Département de Biochimie, Centre Robert Cedergren, Université de Montréal, Montreal, Quebec, Canada.
Mol Biol Evol. 2010 Jul;27(7):1546-60. doi: 10.1093/molbev/msq047. Epub 2010 Feb 16.
Assessing the influence of three-dimensional protein structure on sequence evolution is a difficult task, mainly because of the assumption of independence between sites required by probabilistic phylogenetic methods. Recently, models that include an explicit treatment of protein structure and site interdependencies have been developed: a statistical potential (an energy-like scoring system for sequence-structure compatibility) is used to evaluate the probability of fixation of a given mutation, assuming a coarse-grained protein structure that is constant through evolution. Yet, due to the novelty of these models and the small degree of overlap between the fields of structural and evolutionary biology, only simple representations of protein structure have been used so far. In this work, we present new forms of statistical potentials using a probabilistic framework recently developed for evolutionary studies. Terms related to pairwise distance interactions, torsion angles, solvent accessibility, and flexibility of the residues are included in the potentials, so as to study the effects of the main factors known to influence protein structure. The new potentials, with a more detailed representation of the protein structure, yield a better fit than the previously used scoring functions, with pairwise interactions contributing to more than half of this improvement. In a phylogenetic context, however, the structurally constrained models are still outperformed by some of the available site-independent models in terms of fit, possibly indicating that alternatives to coarse-grained statistical potentials should be explored in order to better model structural constraints.
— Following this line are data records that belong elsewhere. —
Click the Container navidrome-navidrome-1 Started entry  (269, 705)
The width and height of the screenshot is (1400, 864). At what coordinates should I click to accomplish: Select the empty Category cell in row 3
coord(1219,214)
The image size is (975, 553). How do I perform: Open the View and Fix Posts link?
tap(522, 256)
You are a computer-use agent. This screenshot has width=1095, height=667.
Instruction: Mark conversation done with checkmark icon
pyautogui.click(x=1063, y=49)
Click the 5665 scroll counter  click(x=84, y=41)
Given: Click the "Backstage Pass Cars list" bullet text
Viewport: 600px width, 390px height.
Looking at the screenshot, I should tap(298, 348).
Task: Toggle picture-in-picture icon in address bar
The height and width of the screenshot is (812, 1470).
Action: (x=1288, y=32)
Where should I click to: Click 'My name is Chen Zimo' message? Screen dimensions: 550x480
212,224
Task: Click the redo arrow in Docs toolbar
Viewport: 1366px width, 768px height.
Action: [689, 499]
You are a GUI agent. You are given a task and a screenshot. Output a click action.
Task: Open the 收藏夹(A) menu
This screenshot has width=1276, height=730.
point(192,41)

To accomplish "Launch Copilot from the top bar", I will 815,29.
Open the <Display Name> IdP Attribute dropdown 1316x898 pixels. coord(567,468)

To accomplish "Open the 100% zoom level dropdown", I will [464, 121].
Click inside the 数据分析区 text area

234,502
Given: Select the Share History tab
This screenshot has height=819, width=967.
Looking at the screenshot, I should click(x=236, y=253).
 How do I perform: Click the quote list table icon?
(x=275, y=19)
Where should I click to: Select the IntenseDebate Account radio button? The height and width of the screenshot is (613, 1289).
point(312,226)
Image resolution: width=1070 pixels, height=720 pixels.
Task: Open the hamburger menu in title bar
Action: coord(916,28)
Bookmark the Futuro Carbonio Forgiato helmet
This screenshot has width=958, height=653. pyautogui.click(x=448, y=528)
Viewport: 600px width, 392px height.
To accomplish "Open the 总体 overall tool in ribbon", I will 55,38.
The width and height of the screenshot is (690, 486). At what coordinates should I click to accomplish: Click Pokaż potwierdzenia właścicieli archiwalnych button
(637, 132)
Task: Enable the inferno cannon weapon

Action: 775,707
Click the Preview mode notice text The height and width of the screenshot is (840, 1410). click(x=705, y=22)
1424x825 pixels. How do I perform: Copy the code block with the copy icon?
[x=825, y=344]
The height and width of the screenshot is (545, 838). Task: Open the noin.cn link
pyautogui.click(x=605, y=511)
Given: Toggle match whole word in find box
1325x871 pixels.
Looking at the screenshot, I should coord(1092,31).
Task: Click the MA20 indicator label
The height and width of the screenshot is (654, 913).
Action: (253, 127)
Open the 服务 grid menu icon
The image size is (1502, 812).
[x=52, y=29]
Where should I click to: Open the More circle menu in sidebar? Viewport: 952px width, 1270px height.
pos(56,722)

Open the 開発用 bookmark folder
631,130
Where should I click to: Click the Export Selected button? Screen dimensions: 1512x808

评估三维蛋白质结构对序列进化的影响是一项艰巨的任务,主要是因为概率系统发育方法需要站点之间独立的假设。最近,已经开发出了一些包含蛋白质结构和站点相关性的显式处理的模型:统计势(一种用于序列-结构兼容性的能量样评分系统)用于评估给定突变固定的概率,假设蛋白质结构在进化过程中是恒定的。然而,由于这些模型的新颖性以及结构生物学和进化生物学领域之间的重叠程度很小,迄今为止仅使用了简单的蛋白质结构表示形式。在这项工作中,我们使用最近为进化研究开发的概率框架提出了新的统计势形式。势中包含了与成对距离相互作用、扭转角、溶剂可及性和残基柔韧性相关的术语,以研究已知影响蛋白质结构的主要因素的影响。具有更详细蛋白质结构表示形式的新势比以前使用的评分函数具有更好的拟合度,其中成对相互作用对这种改进的贡献超过一半。然而,在系统发育背景下,在拟合度方面,结构约束模型仍然逊于一些可用的无站点独立模型,这可能表明需要探索替代粗糙统计势的方法,以更好地模拟结构约束。